Reforma świetnie się wpisuje w naszą koncepcję tworzenia miasta nowoczesnego, któremu bardzo zależy na dobrze wykształconych mieszkańcach. Zwiększenie oferty edukacyjnej, do czego tymi wszystkimi działaniami dążymy, jest nieodzownym elementem rozwoju miasta. Mówiąc o poprawie jakości życia mieszkańców, mam cały czas na myśli sprowadzenie do Tomaszowa takich technologii, które pozwolą zarabiać mieszkańcom naszego miasta, więcej niż najniższa krajowa. Żeby to jednak osiągnąć, potrzebne są dobrze wykształcone osoby.
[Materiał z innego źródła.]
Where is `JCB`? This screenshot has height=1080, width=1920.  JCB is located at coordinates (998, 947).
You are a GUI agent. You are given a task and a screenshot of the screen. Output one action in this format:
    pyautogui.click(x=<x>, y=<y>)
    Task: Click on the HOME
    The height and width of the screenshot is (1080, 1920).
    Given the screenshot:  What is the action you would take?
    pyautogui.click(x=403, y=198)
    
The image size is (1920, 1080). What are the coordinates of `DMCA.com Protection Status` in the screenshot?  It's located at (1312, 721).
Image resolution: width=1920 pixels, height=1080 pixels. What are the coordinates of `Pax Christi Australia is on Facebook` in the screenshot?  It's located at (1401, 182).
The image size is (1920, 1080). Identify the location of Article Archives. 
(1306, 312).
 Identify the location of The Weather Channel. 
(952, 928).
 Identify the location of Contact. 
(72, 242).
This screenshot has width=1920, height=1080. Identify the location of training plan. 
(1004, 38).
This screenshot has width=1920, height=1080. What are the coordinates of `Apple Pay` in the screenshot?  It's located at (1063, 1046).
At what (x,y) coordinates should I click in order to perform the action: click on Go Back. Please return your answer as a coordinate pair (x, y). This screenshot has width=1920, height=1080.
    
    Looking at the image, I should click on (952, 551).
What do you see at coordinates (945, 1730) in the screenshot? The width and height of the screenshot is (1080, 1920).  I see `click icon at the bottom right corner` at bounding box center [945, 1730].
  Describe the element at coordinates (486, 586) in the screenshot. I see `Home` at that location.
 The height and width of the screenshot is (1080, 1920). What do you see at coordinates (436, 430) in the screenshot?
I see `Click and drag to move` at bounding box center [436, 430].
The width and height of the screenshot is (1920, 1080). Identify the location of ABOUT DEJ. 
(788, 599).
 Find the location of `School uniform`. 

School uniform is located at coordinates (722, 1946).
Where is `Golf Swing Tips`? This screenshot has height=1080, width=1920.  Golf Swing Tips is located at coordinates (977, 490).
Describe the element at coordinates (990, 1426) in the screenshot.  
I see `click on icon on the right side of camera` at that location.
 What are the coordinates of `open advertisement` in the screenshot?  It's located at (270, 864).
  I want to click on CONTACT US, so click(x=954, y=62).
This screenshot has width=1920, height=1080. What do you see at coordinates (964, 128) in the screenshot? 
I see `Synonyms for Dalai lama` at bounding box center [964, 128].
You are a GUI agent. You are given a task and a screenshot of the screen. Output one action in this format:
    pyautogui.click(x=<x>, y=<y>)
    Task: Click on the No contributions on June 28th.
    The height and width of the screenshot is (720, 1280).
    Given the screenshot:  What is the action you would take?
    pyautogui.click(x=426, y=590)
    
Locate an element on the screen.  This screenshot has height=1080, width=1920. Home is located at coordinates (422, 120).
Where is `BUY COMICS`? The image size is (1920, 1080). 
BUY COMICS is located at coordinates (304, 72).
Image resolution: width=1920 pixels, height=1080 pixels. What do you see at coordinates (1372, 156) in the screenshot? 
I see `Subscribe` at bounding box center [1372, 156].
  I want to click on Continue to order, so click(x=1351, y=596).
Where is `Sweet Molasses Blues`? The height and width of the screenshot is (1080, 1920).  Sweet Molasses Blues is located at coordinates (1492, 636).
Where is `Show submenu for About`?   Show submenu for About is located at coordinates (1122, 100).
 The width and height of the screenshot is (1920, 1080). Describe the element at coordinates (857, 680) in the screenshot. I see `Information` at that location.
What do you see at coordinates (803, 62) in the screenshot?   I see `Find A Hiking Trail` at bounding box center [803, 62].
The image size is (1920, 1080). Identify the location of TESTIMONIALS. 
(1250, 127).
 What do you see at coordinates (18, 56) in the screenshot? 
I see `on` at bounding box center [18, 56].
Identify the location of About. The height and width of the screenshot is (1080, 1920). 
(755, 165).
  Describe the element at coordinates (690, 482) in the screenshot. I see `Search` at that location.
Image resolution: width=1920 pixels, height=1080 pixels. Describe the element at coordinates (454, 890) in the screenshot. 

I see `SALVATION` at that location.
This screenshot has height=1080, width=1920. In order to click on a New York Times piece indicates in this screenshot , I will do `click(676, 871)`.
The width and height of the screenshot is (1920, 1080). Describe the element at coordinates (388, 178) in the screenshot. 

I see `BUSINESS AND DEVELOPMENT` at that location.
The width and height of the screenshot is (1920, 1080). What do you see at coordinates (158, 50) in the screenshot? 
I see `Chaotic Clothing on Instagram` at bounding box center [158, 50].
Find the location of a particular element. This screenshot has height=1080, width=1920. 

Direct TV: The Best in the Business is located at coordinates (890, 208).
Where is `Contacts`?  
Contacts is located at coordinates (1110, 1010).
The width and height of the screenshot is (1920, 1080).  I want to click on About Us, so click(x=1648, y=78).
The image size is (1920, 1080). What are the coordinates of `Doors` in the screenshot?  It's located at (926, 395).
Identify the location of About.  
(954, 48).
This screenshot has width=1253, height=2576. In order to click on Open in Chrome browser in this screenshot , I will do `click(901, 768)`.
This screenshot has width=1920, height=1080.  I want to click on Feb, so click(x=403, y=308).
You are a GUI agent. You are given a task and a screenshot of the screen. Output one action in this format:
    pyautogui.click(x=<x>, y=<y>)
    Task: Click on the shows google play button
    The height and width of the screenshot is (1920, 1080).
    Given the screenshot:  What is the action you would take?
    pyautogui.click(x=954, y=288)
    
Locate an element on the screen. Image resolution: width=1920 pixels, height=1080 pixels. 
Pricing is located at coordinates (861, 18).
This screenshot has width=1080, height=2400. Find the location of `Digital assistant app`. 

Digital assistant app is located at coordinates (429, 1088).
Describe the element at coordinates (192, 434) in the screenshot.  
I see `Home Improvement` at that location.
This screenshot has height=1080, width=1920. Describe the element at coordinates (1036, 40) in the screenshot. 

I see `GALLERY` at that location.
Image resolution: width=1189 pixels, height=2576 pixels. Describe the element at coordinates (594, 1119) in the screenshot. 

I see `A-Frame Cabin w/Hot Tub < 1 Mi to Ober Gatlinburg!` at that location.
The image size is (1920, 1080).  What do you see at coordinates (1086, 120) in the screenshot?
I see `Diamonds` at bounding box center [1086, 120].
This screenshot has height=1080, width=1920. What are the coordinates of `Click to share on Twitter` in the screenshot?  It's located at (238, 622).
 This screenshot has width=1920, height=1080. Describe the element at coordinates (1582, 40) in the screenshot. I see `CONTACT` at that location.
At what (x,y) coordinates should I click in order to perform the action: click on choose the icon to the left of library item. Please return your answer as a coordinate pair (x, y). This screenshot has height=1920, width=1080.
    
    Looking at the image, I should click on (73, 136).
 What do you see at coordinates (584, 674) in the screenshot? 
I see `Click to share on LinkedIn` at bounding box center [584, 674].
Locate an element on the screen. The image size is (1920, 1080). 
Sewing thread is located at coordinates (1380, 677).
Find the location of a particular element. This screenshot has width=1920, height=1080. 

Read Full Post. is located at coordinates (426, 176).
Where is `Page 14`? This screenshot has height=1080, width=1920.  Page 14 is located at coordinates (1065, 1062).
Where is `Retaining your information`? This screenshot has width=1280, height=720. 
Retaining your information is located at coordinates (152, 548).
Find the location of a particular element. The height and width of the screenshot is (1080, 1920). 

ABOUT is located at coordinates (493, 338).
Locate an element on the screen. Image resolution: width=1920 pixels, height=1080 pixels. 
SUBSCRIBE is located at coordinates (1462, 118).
Nie każdego obecnie stać, na opłacenie procesu kształcenia w odległych miastach. Musimy stworzyć jednakowe warunki startu dla wszystkich, tak by dobre wykształcenie nie zależało tylko od poziomu zamożności.
Strach przed zmianami nie jest najlepszym doradcą. Jako Tomaszów Mazowiecki jesteśmy chyba tego najlepszym przykładem. Edukacja i dbanie o wykształcenie jest bardzo ważną inwestycją w człowieka. Tak samo jak nie ma rozwoju państwa czy miasta bez inwestycji gospodarczych, tak nie można mówić o rozwoju bez inwestycji w człowieka. Nie bójmy się zmian. Są one potrzebne.